Sorry sorry my bad:( it's charge per unit time...

6. Jul 31, 2012

### dawn_pingpong

Urgh I have this junior olympiad tomorrow really last minute cramping of formulas:(

7. Jul 31, 2012

### voko

Q/t it is. Now, what do you think the direction of the net current is?

8. Jul 31, 2012

### dawn_pingpong

I think, it is moving to the north. the He has a higher concentration, and furthermore it's 2+. then Q of He per unit area is 1.6x10^-19 x 2 x 2.8 x 10^12=8.96 x 10^-7C
Similarly QO2=-1.12 x 10^-7C

Then how does speed and time come into play? Or... is it like add both together, and find the net (positive charge?) which will be 7.84x10^-7C

or is there something to do with KE=1/2 MV^2=pd X Q? I think can find m, v just take as velocity of helium, then find pd. (though I think this is going no where).

What is the relationship with time then?

9. Jul 31, 2012

### voko

Correct, the currents of oppositely charged particles flow in opposite directions, thus the net current flows where the positive particles flow.

Why is this "per unit area"? It is not.
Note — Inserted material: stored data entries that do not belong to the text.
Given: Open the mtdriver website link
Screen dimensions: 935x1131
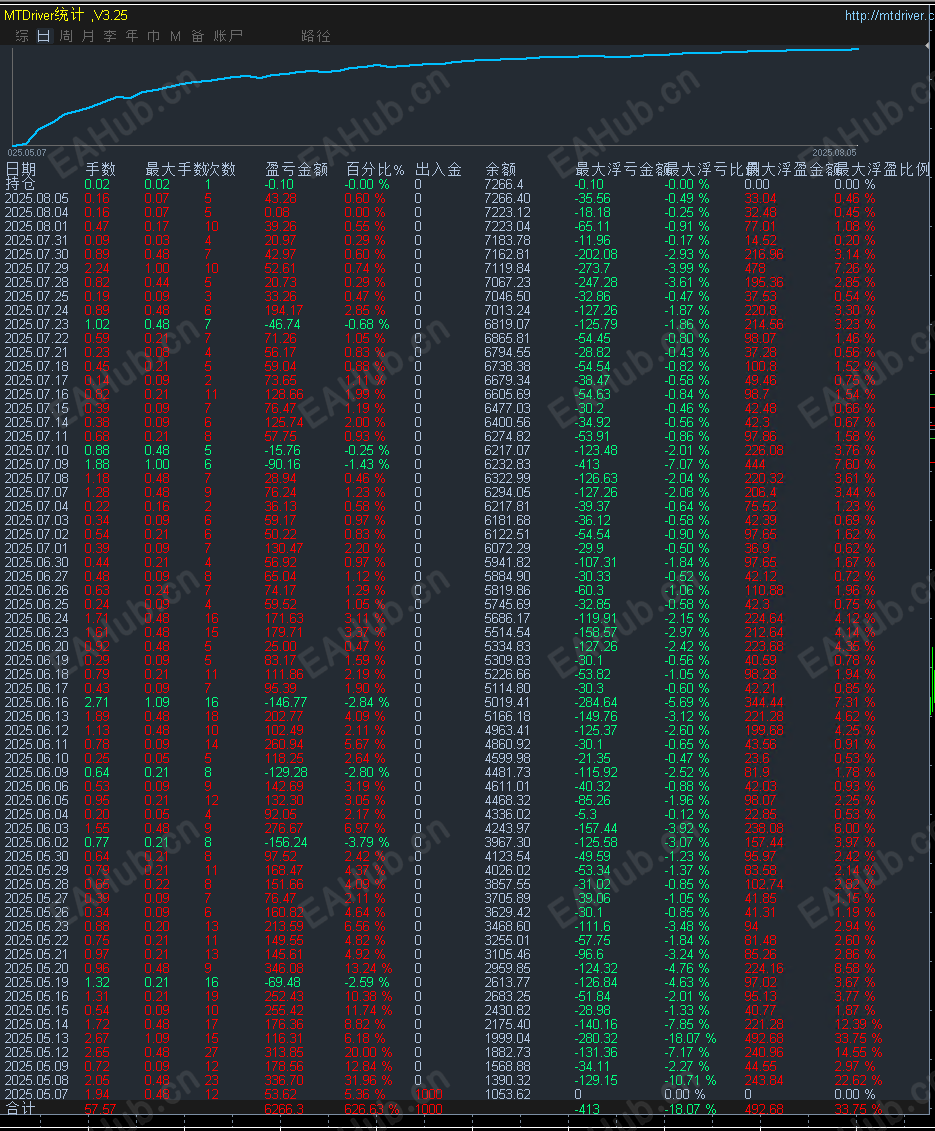Looking at the screenshot, I should pyautogui.click(x=887, y=13).
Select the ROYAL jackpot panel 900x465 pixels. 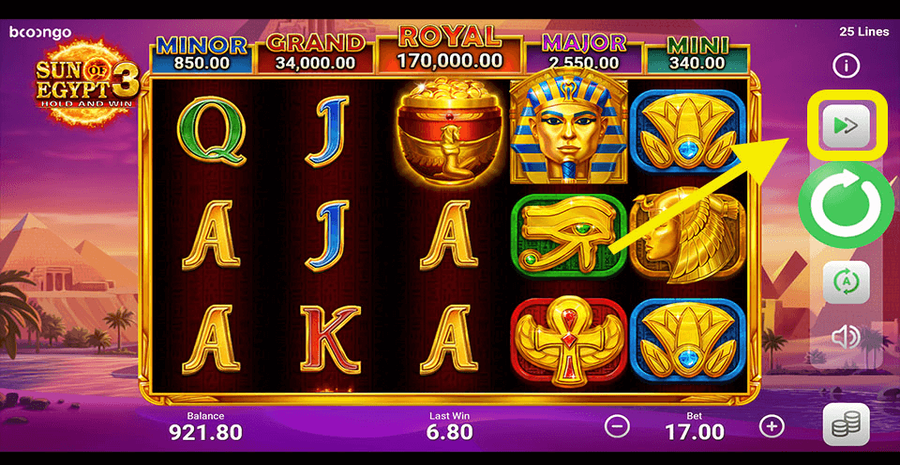coord(449,49)
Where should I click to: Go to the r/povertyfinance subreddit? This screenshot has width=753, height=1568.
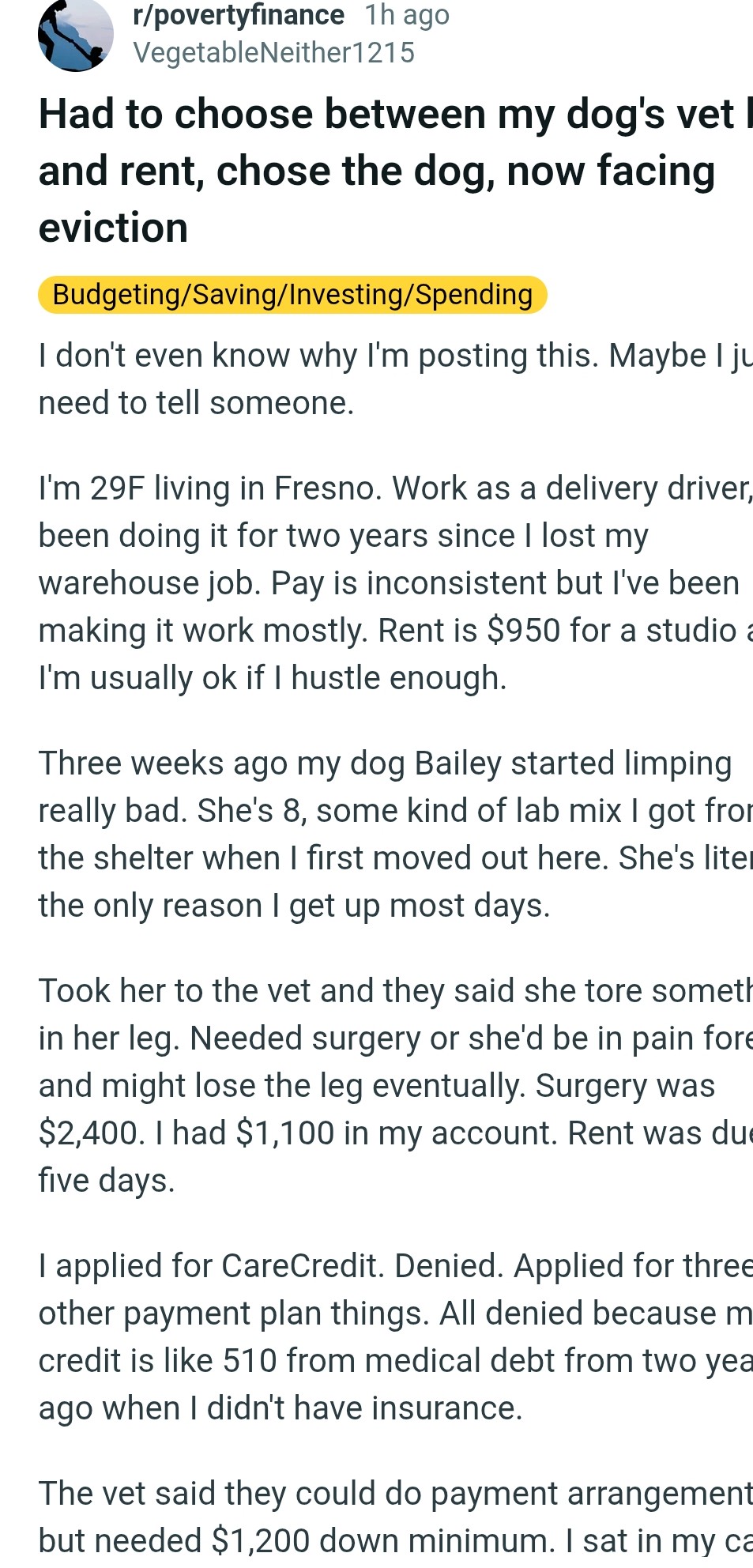coord(239,15)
This is simply the concentration of charge per unit volume (cubic meter).

Same remark. Plus, think about the sign in connection to what you just figured out with regard to direction.
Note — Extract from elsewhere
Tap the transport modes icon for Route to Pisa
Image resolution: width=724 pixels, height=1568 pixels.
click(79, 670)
You have something that you know concentration of per unit volume. You know its speed. You need something per unit area per second. Think about the dimensions and then think whether you can give a plausible physical interpretation to the result of your thinking.

10. Jul 31, 2012

### dawn_pingpong

is it just Qv? (1/m^3 x m/s = 1/m^2s) then it's 7.84x10^-7 x 2.0 x 10^6 = 1.57A/m^2. But this is wrong. I have a feeling I missed out something else. (anyway it's not the correct answer...) the unit is correct though. So i suppose is manupilation of some of the numbers. ahh you are so deep...
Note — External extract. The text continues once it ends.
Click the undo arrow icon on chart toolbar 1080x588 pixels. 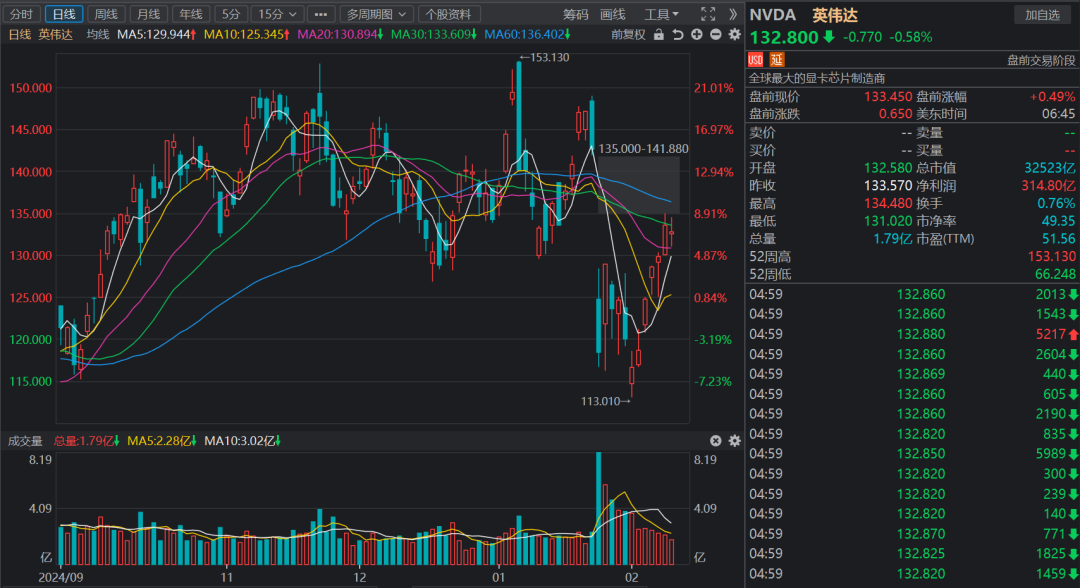pyautogui.click(x=679, y=35)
okay I think it's the separate speed. So don't take the net charge, rather Q x v(He) + QV(O2). I think it's addition because like one is negative and other one is positive, and it is not counter productive (which I believed at first) And adding together gives 2.6C/M^2s= 2.6A/m^2 which is the Answer:D

I think I'm just manupilating the numbers to get the desired answer, and don't understand the true concepts... Searched online and found it's actually charge density. But I still don't get why it is related to velocity...

Thank you:D:tongue:

11. Jul 31, 2012

### voko

That's why I said you should try and interpret that physically. Q is charge density, i.e., charge divided by volume. You need to find the total charge passing per area per time. So you need to find some volume to multiply that charge with, then divide by area and time. That volume, physically, must contain all the charge that passes through the area during the time. What volume is that?

Exactly.